Asombrados

Asombrados

Las cosas no estaban fáciles. Jacobo, el hermano de Juan había sido asesinado. Sí, Juan el que acompañaba a Pedro a orar al templo y que fue testigo de cómo Dios levantó al paralítico. A él le mataron el hermano. Las noticias decían que Herodes, gobernador de los judíos, lo había mandado a matar por ser seguidor de Jesús, el Cristo.

Y no corto con semejante crueldad, mandó a apresar a Pedro con la intención de matarlo también. Pedro fue conducido a la cárcel y grupos de cuatro soldados que tenían la misión de custodiarlo. Lo amarraron con cadenas, de pies y manos. Y a cada lado tenía un soldado que lo acompañaba hasta para dormir.

La iglesia naciente pasaba momentos de preocupación, de dolor, y la única salida posible fue orar; y oraban en todo momento, en la mañana, en la noche, al medio día. Oraban sin cesar. Esa noche, como muchas otras, los hermanos se habían reunido en la casa de María, la madre de Juan Marcos. Allí oraban. Seguramente la reunión habría sido el momento preciso para actualizarse de las noticias y del estado de Pedro en la cárcel.

Era tarde. No era hora de estar caminando por las calles, pero alguien tocó a la puerta, toc, toc, toc.  Rode, una joven, fue a la puerta e hizo la pregunta más por costumbre que por seguridad. ¿Quién es? Del otro lado vino la respuesta: Soy yo, Pedro. Rode reconoció la voz, ese era Pedro.

Su corazón comenzó a palpitar más rápido. No abrió la puerta. Entró a donde todos estaban y les dijo: Pedro está afuera. La mirada incrédula de quienes estaban orando se fijó en ella. Es imposible, Pedro está en la cárcel, se dijeron. Estás loca, debe ser un ángel, le dijeron. Toc, toc, toc, volvió a sonar la puerta. Abrieron, y todos quedaron asombrados. sí era Pedro.

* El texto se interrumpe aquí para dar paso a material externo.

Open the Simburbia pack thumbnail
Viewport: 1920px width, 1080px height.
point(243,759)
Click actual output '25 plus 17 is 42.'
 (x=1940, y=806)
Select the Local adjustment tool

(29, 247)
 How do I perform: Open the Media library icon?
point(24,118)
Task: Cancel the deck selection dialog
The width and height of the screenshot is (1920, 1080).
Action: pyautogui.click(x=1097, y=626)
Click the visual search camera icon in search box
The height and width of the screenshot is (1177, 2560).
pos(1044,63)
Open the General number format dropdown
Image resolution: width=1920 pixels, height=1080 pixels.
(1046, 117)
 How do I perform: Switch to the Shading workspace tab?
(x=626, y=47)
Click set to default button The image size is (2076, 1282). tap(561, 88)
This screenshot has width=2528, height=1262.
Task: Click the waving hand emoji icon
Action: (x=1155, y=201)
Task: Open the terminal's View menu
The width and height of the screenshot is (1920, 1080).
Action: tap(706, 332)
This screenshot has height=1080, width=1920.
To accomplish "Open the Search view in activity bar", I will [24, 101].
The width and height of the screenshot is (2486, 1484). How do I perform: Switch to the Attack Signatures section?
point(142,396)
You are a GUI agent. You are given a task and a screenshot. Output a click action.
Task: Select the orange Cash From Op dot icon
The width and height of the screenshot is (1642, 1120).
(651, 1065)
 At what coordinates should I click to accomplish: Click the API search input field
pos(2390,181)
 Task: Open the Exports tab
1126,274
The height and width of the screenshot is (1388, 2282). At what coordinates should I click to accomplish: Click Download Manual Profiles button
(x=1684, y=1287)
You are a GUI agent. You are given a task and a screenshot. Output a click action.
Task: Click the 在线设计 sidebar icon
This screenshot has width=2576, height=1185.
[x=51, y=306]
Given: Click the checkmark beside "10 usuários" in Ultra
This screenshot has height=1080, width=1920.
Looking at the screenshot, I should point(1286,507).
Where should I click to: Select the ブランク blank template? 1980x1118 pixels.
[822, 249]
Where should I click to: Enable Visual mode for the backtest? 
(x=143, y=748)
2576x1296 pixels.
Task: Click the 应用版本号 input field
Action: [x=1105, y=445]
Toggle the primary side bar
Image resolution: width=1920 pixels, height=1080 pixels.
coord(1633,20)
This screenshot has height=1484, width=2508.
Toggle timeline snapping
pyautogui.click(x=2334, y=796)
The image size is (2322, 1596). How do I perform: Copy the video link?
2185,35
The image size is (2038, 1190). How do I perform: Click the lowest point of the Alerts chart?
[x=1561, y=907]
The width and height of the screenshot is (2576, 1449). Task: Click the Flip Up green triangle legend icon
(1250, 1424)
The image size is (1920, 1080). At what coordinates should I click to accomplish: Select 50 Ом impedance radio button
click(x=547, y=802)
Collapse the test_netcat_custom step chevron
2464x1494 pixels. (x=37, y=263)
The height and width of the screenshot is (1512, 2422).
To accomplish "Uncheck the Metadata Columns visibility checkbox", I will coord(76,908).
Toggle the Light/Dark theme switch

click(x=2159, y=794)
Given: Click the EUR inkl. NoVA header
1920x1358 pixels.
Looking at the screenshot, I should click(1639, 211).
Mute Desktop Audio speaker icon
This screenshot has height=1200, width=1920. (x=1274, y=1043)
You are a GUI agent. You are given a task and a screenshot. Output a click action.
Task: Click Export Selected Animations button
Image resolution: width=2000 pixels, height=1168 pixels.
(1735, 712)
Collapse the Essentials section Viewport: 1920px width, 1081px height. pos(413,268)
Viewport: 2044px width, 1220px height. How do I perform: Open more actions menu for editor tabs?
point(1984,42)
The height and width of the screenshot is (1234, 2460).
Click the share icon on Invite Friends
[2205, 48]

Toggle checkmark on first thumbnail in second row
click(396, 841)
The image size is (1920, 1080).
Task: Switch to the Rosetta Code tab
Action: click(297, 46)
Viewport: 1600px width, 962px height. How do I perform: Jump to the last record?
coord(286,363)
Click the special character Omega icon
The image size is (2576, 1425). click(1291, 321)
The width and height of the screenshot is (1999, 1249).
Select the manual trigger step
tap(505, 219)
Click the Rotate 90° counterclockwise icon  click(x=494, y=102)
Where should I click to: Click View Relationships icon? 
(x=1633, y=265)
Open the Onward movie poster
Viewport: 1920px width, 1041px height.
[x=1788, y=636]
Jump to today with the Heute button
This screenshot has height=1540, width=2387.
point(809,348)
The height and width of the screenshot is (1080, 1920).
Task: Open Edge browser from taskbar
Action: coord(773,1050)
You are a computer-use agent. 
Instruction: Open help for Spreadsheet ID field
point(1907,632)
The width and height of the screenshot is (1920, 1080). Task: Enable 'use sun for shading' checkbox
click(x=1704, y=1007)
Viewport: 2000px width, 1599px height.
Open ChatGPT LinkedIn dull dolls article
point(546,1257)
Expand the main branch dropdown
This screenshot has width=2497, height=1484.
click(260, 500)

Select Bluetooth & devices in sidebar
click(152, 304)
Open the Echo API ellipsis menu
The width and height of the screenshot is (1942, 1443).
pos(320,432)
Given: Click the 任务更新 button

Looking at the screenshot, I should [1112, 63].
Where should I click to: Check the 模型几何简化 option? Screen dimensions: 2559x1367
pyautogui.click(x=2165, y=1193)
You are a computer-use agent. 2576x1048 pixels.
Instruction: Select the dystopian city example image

Hay respuestas del cielo que nos dejan asombrados. No hay oración que Dios no responda.

Es posible que la respuesta no sea lo que estás esperando, pero esa es la respuesta de Dios. Cuando ores ten la plena seguridad que Dios puede romper cadenas, abrir puertas, y liberar al preso más custodiado. También puede solucionar tu problema. Ora, confía en él, quedarás asombrado.

Hablar con Dios es vivir el asombro. Quienes oraban por la situación de Pedro quedaron atónitos cuando lo vieron allí parado en la puerta; quienes hemos orado a Dios hemos visto que sus respuestas sobrepasan nuestro entendimiento, nuestra comprensión, y solo nos puede dejar asombrados. Te invitamos a hablar con Dios con fe, con la seguridad de su respuesta, y prepárate para vivir el asombro de sus proezas.